Your task is to blow a job interview in the first 30 seconds. What do you do?
Your task is to blow a job interview in the first 30 seconds. What do you do?
Your task is to blow a job interview in the first 30 seconds. What do you do?
I'm autistic, trans and chronically ill.
Do you have gluten free food in the cafeteria? I can't have more than 4 people around me at any given time. Where's the toilet for non gendered people?
Should just about do it I suppose.
Hahaha right! Wanna blow it just tell them they will have to accomidate your basic needs.
"Thanks for your time, but this job isn't for me. I wish you good luck finding your candidate, though."
"Here's my card. If you wouldn't mind signing it and giving it back to me, we just need 30% to get a vote on forming a union."
Sit down, look at the picture of the (child aged) daughter of the person interviewing you, and ask if she's single.
...and now all of a sudden you're appointed to lead a government agency.
Instructions unclear, dyslexia made me blow the job interviewer.
As the title suggests, blow a job interviewer in the first 30 seconds will blow a job interview in 30 seconds
Depends on the skill of the top.
"All professional decisions I make come down to a simple question: what would Marx do"
Turns out you're interviewing to join a collective.
Blow the interviewer
I start next Monday, what now?
I'm hired, what now?
Task failed successfully?
Fart into my cupped hand while making (and not breaking eye contact) and proceed to "throw" it in the interviewers general direction. (Extra points if you can do this with a straight face)
Repeat everything the interviewer says back to them in Yosemite Sam's voice, but punctuate every sentence with "bitch!"
Spit on my palm and go in for the handshake
"The trick is to say you're prejudiced against all races" --Homer Simpson (OK the quote was about getting out of jury duty but I think it fits here)
Just keep trying as hard as I can
Blow a job. Remove the a. Instant fail and a felony.
Congratulations! You got the job!
I’ve had 4 interviews since June where I withdrew myself from consideration in the middle of an interview. I didn’t bomb; just decided the company wasn’t for me.
You can always just say “I don’t think this is the right fit, I would like to withdrawal from consideration but thank you for your time.”
Shortest interview was about 4 minutes, not quite 30 seconds, but it would have been about 30 seconds if he showed up on time. When a CTO shows up late, wearing a t-shirt from their home office while I’m interviewing for a 100% on site role, that’s business casual attire; I’m not even wasting my time talking to this dude.
So, how many holidays are there and how much are you offering, if I decide I'm interested?
Ask to borrow a pen. Throw it at the interviewer's head. Ask to borrow a pen...
How much for getting hired ?
Try to set up the interviewer with my friend "who isn't as bad as they say"
"Didn't I see you in (name of local odd hangout, like a gay bar or something)?"
It's definitely possible. That's one of my favorite spots! Small world!
Oh I did this one once! I interviewed for a job as a construction worker, and my first question was "what's the pay" and second "how the fuck do you expect anyone to say yes to that".
They also had an apprentice working on a roof right next to us with absolutely no safety gear in sight.
Hire me or OSHA geta notified if you wanted the job
That sounds like they blew the interview, not you
As you can clearly see I'm white and male. When do I start?

**JOBS:**
(a) Return the portion of the job-interview thread between "Turns out you're" and "it fits here)", inclusive.
(b) Answer these questions from the job-interview thread:
(i) Since June, how many interviews did one commenter withdraw from partway through?
(ii) How long was the shortest interview that commenter describes?
(iii) What job was the person interviewing for who first asked "what's the pay"?
You can leave the records aside; they aren't needed here.

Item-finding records
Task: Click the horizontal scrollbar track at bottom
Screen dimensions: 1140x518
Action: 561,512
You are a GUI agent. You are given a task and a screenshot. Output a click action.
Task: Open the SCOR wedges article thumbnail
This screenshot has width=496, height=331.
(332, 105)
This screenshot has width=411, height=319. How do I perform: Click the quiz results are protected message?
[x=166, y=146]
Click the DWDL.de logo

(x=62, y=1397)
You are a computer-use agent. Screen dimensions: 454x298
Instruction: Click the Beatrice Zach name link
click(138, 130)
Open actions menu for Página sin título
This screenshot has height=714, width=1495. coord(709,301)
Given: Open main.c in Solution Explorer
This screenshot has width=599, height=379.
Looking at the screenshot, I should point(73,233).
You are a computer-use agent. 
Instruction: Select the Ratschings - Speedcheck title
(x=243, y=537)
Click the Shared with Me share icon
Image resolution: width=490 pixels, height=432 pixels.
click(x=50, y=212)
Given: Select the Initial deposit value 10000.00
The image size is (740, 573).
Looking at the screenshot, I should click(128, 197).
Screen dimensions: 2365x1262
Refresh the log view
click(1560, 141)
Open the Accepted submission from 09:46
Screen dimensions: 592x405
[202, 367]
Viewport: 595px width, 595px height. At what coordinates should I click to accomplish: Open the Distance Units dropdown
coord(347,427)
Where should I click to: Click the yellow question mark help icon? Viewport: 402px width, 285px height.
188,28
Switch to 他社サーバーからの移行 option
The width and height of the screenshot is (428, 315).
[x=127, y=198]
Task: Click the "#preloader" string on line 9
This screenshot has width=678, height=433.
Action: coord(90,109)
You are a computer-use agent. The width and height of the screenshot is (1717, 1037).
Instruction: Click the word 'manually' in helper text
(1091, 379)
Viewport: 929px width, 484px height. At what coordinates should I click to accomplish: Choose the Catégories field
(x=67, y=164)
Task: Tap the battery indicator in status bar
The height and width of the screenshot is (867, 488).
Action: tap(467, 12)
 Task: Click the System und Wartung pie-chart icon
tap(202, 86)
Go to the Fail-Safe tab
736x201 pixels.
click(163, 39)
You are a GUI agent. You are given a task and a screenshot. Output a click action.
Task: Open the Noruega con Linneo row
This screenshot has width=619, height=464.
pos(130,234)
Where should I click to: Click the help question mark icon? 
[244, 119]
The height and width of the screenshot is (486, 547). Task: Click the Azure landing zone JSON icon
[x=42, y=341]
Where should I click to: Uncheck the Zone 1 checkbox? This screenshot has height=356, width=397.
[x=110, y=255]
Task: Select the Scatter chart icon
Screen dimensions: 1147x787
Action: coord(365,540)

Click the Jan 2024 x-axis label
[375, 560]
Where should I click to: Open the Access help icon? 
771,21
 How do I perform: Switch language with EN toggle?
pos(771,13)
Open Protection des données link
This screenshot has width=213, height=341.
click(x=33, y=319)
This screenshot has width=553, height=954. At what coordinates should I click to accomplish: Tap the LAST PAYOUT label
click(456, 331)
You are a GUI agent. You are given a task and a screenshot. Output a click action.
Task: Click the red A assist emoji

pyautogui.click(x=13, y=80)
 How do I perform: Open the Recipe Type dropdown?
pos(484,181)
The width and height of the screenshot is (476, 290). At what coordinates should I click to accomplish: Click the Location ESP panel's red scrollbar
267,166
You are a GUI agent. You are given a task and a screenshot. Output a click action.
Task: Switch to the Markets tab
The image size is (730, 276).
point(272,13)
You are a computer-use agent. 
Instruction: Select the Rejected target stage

**THE RESPONSES:**
(a)
Turns out you're interviewing to join a collective.
Blow the interviewer
I start next Monday, what now?
I'm hired, what now?
Task failed successfully?
Fart into my cupped hand while making (and not breaking eye contact) and proceed to "throw" it in the interviewers general direction. (Extra points if you can do this with a straight face)
Repeat everything the interviewer says back to them in Yosemite Sam's voice, but punctuate every sentence with "bitch!"
Spit on my palm and go in for the handshake
"The trick is to say you're prejudiced against all races" --Homer Simpson (OK the quote was about getting out of jury duty but I think it fits here)

(b)
(i) Four.
(ii) About 4 minutes.
(iii) Construction worker.